Legacy Device PMS Uplift: What MDR Requires vs What Most MDD Systems Had
The gap is larger than most teams realise
MDD post-market surveillance was, in practice, loosely defined. Manufacturers were required to have a system for collecting and reviewing post-market experience, but the specific requirements for what that system had to contain, how often it had to produce outputs, and what those outputs had to say were not prescribed in detail. Many MDD-era PMS systems were largely complaint-handling systems with a periodic trend analysis bolted on. That was enough to satisfy MDD audits in most cases.
MDR is different in two ways that matter. First, it is prescriptive — Annex III defines the minimum content of a PMS plan and a PMS report (or PSUR for higher-class devices), and Notified Bodies check against that list. Second, MDR frames PMS as a proactive activity that feeds back into your clinical evaluation and PMCF, not just a reactive system that logs complaints. If your system does not have those feedback loops built in, it will not satisfy an MDR review even if the complaint handling side is solid.
What Annex III actually requires — and where most plans fall short
When you read through what Annex III expects from a PMS plan, the gaps in most MDD-era documents become obvious fast. The parts teams most often have to build from scratch are: a real methodology for gathering information from actual clinical use (not just waiting for complaints to arrive), a live link between the PMS plan and the PMCF activities so that post-market evidence feeds the clinical picture, and pre-defined thresholds that tell your team when a data pattern triggers a specific type of action.
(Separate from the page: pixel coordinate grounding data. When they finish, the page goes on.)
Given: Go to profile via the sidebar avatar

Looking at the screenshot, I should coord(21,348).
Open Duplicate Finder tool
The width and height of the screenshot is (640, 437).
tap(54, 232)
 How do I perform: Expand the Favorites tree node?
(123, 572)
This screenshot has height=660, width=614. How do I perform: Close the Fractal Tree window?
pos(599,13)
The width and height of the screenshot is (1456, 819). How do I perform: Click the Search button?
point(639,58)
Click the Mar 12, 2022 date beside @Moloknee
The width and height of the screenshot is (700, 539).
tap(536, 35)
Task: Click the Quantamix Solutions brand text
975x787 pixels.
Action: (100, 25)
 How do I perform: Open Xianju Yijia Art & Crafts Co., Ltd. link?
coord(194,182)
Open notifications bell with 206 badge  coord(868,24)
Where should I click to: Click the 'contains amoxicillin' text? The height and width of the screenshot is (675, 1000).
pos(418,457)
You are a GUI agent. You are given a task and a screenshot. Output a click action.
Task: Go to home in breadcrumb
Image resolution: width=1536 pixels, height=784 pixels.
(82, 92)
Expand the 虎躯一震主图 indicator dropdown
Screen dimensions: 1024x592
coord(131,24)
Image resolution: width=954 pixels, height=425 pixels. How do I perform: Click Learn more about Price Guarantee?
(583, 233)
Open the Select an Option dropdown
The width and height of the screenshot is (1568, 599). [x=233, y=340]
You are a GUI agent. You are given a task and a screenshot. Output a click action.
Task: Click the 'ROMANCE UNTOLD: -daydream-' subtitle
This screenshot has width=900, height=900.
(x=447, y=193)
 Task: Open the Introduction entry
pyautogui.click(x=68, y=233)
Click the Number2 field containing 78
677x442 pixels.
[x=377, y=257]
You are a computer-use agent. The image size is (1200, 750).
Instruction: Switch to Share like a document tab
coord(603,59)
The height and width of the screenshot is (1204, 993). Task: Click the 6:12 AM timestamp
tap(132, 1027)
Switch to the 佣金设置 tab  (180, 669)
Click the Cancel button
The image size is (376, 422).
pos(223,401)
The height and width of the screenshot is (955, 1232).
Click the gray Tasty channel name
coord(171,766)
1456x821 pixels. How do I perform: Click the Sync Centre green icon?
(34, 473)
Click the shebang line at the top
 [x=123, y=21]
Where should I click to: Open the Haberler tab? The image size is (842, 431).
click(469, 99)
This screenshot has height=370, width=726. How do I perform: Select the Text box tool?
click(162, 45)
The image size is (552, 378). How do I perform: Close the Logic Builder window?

That last one — pre-defined thresholds — is the most common gap, and it is the one that draws the most Notified Body questions. Many MDD plans say something like "we review complaints and assess for trends." That is not enough under MDR. Your plan has to specify in advance: at what point does a trend become a signal that requires a corrective action, a field safety assessment, or an authority notification? If your team is making that call fresh every time a trend appears, with no documented decision criteria, expect that to be flagged. The fix is not complicated — it is mostly a matter of sitting down with your QA and clinical leads and defining the thresholds explicitly — but it has to be done before your Notified Body review.
PMS reports versus PSURs — knowing which you need
For Class IIa devices, MDR requires a Periodic Safety Update Report (PSUR) at least every two years. For Class IIb and Class III, it is annually. For Class I devices, a PMS report is required but on a less prescriptive schedule.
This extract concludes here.